Maturation of Human NSC-Derived Neurons Based on the Elaboration of Axons, Synapses, and Innervation by Host Neurons
Conversely, preparations stained with human-specific Syn and TUJ1 or choline acetyltransferase revealed dense terminal fields of boutons apposed to host neurons, including large and small motor neurons both on the side of grafting as well as the contralateral side. Large numbers of host motor neurons were seen to be contacted in such a fashion by graft-specific terminals (A and B). Treatment variance (avulsion, HCA lesion, or sham treatment) did not seem to affect the presence or absence of such dense contacts. In sections stained for human Syn and GFAP, we did not observe any appositions between graft-derived terminals and astrocytes.

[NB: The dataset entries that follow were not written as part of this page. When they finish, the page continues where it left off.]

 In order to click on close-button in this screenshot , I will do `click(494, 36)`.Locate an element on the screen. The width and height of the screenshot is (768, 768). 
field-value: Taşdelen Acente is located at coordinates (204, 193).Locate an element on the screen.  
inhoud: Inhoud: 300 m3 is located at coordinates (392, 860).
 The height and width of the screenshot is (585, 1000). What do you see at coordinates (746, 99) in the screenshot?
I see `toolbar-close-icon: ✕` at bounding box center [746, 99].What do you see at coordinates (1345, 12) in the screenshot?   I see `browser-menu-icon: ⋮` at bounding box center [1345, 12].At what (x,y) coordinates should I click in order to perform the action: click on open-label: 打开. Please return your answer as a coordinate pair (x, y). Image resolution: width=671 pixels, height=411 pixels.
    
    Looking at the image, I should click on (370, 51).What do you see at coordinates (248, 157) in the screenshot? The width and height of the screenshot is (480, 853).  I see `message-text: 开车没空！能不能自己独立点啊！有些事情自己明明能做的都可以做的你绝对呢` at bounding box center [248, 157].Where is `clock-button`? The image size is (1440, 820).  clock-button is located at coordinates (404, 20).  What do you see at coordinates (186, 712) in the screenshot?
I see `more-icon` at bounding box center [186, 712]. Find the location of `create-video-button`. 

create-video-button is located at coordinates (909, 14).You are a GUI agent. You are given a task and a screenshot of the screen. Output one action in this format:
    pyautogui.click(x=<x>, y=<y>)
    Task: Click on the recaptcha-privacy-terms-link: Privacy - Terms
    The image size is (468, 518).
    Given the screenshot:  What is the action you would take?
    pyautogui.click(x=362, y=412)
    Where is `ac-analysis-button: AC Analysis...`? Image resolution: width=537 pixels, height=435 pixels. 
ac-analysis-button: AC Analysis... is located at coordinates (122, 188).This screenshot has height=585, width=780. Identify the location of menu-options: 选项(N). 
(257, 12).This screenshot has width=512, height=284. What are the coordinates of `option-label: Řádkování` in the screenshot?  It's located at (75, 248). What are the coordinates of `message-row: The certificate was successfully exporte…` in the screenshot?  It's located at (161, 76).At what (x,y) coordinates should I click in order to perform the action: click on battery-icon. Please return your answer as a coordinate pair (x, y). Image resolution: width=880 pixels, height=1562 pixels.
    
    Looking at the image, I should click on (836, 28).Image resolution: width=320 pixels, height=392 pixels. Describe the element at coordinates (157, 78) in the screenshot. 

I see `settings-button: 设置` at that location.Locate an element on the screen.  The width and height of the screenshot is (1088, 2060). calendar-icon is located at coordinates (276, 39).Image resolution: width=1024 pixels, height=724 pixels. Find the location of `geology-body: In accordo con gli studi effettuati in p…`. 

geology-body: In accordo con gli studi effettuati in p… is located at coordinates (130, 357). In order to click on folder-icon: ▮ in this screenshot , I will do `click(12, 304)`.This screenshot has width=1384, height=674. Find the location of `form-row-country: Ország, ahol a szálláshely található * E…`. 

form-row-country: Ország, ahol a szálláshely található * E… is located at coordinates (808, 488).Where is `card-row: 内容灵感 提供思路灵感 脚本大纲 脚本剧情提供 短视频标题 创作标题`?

Innervation of Host Motor Neurons by Graft-Derived Nerve Cells as Shown on Sections Stained with Human Syn (Red) and TUJ1 (Green) and Studied with Epifluorescence or Confocal Microscopy
In summary, NSC-derived neurons do not only develop differentiated neurotransmitter phenotypes in the adult spinal cord, but also elaborate axons and synaptic specializations and form synaptic contacts with host spinal cord neurons.